Ну, и до меня кое-что дошло.

– Я понял. Хотите загнать меня под купол ускорения времени, – вздохнул я. – Только оттуда и нате – лезь, товарищ дорогой, обратно.

– Сейчас всем приходится рвать жилы, – тяжело посмотрел на меня комдив. – Легко только мёртвым, но легче ли от этого их родным? Сегодня погибли несколько сотен человек. Завтра погибнут ещё, если им не помочь…

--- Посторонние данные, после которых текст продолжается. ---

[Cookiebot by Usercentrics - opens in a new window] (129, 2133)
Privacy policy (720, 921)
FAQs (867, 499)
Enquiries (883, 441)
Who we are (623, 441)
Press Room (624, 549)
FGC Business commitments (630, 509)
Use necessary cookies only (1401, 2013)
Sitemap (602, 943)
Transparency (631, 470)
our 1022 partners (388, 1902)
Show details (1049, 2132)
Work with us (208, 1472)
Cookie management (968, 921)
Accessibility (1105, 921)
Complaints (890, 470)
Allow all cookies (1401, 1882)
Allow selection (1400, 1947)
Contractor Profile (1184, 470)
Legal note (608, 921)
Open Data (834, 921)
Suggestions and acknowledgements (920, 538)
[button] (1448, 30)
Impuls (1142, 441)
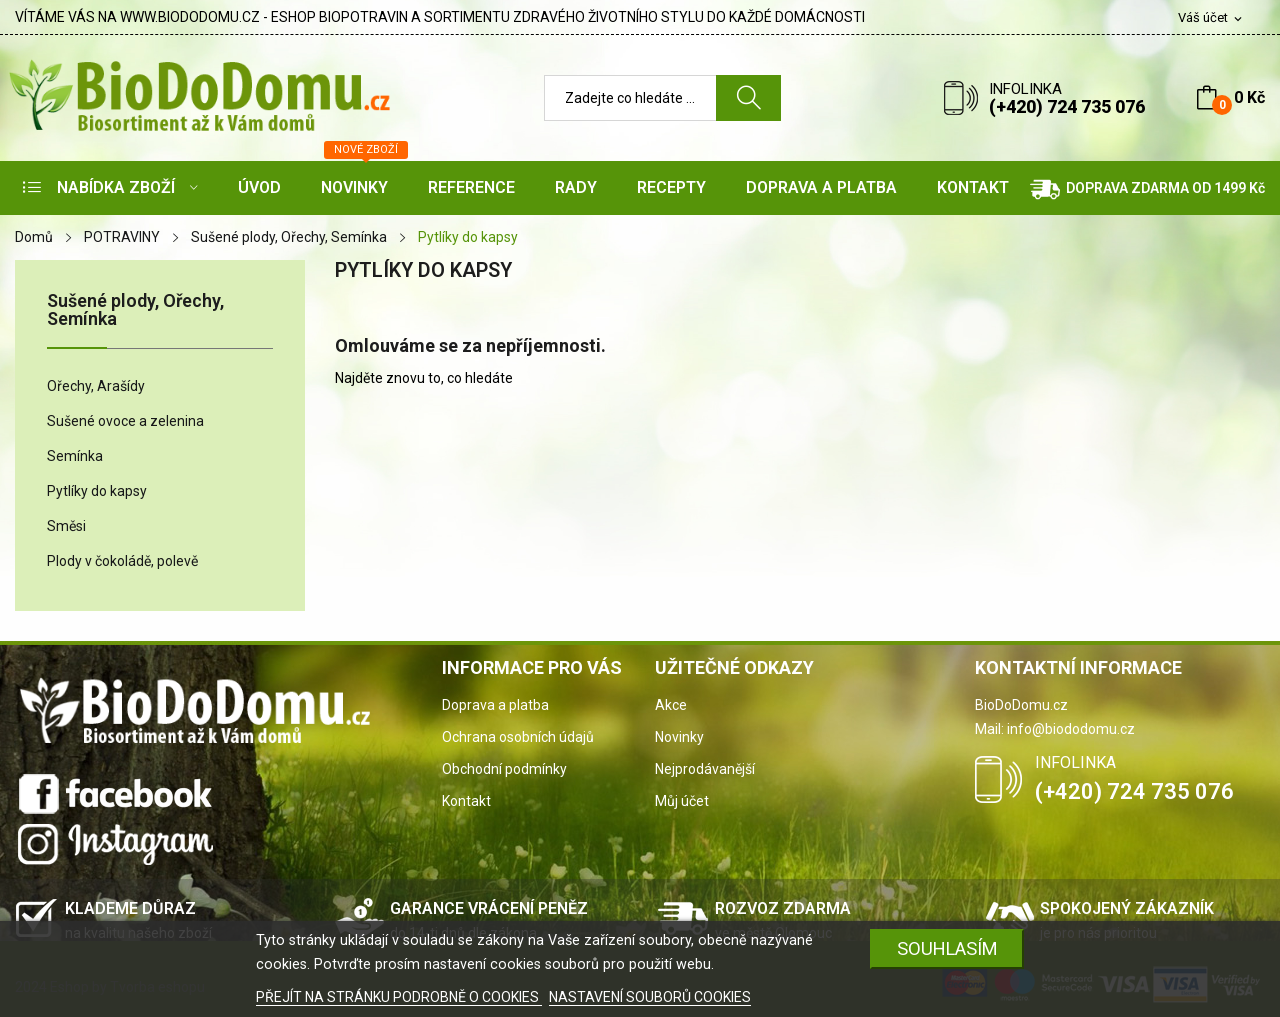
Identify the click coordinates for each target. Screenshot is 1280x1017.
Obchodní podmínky (504, 769)
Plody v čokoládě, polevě (122, 561)
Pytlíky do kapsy (97, 491)
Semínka (75, 456)
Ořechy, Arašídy (96, 386)
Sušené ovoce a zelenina (125, 421)
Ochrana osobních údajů (518, 737)
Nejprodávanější (705, 769)
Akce (671, 705)
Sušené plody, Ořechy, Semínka (135, 310)
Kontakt (466, 801)
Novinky (679, 737)
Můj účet (682, 801)
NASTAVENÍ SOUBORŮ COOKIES (650, 997)
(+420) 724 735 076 (1067, 106)
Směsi (66, 526)
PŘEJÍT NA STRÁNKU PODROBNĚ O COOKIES (399, 997)
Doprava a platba (495, 705)
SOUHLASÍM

– Да хватит уже, – прервал я его. – Не маленький и всё сам понимаю. Но не люблю, когда меня ставят перед выбором: или-или. Думаю, любой из всех здесь собравшихся по себе знает, что всегда тянет выбрать тот вариант, который неприятен собеседнику, хоть и ударит он по обоим. Сделаю я амулетов, но на несколько сотен даже не рассчитывайте. Несколько десятков.

– Хоть столько, – кивнул тот. – И особого оружия.

– Ладно.

– Что за купол? – тут же спросил Дроздов, как только мы с Невнегиным замолчали.